Economy, Energy and Tourism Committee launches inquiry into tourism revenue growth


Can the Scottish Government realistically achieve its aim for a 50% increase in tourism revenue by 2015? This is just one of the questions posed by the Scottish Parliament’s Economy, Energy and Tourism Committee in its call for evidence on the feasibility of the Scottish Government’s ambition for tourism growth.

In 2006 the then Scottish Executive published a report on Scottish Tourism containing recommendations for the sector over the next decade. From this the Scottish Government has adopted an ambition for a 50% increase in revenue from tourism by 2015.

The committee considers this to be a challenge for the Scottish tourism sector and wishes to explore a number of factors affecting the industry’s ability to deliver the increase. These factors include investment in the industry, availability of skilled staff, quality of Scotland’s transport infrastructure and the quality of the visitor experience.

The Committee’s Convener, Tavish Scott MSP, said:

"Tourism is one of Scotland’s main industries and one of the fastest growing sectors of the world economy.

"While it is important that Scotland keeps pace with this expected growth, the committee is concerned that the intention to increase tourism revenue by 50% is overly ambitious unless significant steps are taken.

"This inquiry will focus upon the key challenges to meeting this ambition and effective measures to overcome these.”

The committee would like to hear from individuals and organisations with an interest in the Scottish tourism industry.

Key questions to be considered by the Committee include:

  • How realistic is the proposed ambition for a 50% increase in revenue in the tourism sector by 2015? How was this ambition set and on what basis can it be reached?

  • What are the specific challenges in Scotland ’s tourism industry in relation to skills, training, quality standards, service levels and leadership and how can these be overcome?

  • What are the other challenges in meeting the growth ambition and what can be done by both the public and private sectors to overcome these?
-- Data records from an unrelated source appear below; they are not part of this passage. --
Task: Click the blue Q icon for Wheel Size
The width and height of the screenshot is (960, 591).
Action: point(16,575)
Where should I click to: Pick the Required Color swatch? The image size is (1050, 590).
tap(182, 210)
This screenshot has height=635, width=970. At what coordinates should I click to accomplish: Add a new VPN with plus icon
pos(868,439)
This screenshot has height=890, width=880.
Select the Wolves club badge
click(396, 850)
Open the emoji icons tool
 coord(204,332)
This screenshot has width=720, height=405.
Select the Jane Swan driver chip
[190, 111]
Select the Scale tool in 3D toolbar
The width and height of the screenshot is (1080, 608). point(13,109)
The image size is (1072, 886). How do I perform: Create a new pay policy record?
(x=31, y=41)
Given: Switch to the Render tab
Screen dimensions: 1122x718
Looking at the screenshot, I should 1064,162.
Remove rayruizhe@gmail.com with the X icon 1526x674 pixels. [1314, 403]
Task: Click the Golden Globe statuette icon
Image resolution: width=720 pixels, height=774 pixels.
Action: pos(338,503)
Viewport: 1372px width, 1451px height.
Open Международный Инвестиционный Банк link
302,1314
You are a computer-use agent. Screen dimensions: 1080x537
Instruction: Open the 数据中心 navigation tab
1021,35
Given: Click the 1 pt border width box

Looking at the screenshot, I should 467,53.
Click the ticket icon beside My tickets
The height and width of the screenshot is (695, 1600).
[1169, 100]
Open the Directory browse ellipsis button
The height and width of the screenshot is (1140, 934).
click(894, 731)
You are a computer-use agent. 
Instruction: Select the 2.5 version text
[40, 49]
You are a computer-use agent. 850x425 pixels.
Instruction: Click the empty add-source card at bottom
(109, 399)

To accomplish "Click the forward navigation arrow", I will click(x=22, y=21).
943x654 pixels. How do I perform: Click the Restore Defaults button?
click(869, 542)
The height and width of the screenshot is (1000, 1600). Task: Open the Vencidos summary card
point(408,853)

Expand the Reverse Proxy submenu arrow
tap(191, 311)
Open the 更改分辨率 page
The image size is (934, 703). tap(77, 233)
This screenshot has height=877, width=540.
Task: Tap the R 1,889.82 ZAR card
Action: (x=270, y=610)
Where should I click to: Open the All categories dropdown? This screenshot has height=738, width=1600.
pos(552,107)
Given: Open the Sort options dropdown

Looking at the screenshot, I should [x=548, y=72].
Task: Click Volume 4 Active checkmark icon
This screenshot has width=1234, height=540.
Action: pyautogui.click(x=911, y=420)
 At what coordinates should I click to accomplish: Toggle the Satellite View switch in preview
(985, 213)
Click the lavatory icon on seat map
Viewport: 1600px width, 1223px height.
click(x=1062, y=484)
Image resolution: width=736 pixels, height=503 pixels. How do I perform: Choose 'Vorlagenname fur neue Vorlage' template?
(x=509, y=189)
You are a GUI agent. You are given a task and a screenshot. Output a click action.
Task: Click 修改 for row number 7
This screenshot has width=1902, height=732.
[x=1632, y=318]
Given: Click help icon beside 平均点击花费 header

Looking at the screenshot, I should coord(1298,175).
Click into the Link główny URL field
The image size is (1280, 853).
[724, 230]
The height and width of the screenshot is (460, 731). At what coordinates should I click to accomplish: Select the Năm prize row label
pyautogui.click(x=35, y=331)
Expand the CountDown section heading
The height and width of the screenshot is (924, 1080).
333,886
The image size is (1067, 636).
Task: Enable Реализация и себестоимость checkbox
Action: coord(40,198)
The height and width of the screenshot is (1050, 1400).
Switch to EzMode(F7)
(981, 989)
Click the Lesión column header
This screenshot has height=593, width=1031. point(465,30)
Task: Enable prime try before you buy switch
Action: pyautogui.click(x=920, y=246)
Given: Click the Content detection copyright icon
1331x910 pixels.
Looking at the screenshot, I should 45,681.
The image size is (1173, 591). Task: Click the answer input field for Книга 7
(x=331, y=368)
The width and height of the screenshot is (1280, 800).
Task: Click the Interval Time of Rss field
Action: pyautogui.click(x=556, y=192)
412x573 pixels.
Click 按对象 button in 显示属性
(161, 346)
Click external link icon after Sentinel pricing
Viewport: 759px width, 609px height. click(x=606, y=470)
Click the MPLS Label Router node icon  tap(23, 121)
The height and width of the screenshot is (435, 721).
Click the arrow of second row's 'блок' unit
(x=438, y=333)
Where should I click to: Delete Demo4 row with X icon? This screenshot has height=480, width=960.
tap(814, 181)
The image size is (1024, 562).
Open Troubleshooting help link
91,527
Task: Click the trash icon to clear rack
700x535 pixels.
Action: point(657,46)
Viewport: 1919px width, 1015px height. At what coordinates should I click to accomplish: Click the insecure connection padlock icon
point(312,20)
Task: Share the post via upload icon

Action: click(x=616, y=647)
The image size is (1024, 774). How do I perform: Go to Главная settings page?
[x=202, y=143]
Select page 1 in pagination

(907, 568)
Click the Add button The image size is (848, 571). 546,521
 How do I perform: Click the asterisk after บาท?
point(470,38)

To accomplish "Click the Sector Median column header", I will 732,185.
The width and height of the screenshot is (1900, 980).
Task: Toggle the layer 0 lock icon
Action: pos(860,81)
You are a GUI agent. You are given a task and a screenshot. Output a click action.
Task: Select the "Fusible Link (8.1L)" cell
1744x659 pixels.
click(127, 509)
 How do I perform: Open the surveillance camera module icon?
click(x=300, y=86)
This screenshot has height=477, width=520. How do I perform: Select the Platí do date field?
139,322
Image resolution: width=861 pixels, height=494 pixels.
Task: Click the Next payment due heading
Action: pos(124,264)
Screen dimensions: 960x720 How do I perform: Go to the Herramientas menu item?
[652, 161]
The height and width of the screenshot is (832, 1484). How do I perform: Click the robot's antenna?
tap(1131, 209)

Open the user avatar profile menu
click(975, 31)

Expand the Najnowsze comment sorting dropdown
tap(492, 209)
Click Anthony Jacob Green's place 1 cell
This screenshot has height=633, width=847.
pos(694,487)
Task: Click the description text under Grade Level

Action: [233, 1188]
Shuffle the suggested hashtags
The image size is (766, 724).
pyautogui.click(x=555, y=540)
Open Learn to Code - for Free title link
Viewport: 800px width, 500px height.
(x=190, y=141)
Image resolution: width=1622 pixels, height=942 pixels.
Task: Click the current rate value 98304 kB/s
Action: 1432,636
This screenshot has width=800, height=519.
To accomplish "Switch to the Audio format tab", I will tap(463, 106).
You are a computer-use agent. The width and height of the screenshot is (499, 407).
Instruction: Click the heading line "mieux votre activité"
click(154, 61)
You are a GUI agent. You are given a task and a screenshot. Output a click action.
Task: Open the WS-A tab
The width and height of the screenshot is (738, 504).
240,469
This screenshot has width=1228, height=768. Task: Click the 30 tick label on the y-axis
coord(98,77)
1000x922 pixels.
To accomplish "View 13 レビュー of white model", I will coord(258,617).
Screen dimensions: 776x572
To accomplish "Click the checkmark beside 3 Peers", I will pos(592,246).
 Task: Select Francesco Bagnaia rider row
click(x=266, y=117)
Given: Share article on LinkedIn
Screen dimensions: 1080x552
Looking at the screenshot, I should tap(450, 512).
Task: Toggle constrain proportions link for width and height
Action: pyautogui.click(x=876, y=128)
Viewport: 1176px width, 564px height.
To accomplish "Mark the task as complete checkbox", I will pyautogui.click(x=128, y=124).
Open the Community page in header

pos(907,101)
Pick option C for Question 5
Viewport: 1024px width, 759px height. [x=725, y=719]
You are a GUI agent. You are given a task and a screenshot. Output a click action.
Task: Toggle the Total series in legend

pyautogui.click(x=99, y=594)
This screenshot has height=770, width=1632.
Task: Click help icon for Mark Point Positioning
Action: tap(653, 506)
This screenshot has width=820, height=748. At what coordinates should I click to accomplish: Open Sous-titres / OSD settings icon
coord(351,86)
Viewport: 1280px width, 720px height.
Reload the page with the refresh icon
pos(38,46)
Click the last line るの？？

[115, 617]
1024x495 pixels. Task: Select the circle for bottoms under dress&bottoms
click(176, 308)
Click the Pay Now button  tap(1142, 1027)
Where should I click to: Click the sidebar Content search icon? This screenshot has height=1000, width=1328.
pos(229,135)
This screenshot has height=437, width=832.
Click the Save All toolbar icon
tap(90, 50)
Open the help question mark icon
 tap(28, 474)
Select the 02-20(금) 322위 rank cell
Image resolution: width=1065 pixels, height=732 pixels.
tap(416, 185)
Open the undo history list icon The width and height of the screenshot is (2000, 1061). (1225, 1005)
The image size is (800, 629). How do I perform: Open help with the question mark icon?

  • What are the implications of the Scottish Government’s plans for VisitScotland, how will its role change, particularly in relation to its relationship with the formed enterprise network and Scottish Development International, and its increased responsibilities for attracting international visitors?

The closing date for receipt of written submissions is 19 December 2007.


The World Tourism Organisation is forecasting growth in spending by tourists of 4-5% per annum through to 2020. If Scotland were to keep pace with this expected growth in world tourism spending then revenue would increase 50% by 2015.

In March 2006, the then Scottish Executive published Scottish Tourism: The Next Decade - A Tourism Framework for Change and adopted an ‘ambition’ of a 50% growth in revenue by 2015 for the industry. The document also noted that the nature of tourism is changing and that the Scottish tourism sector would have to adapt if it is to obtain a share of this growth.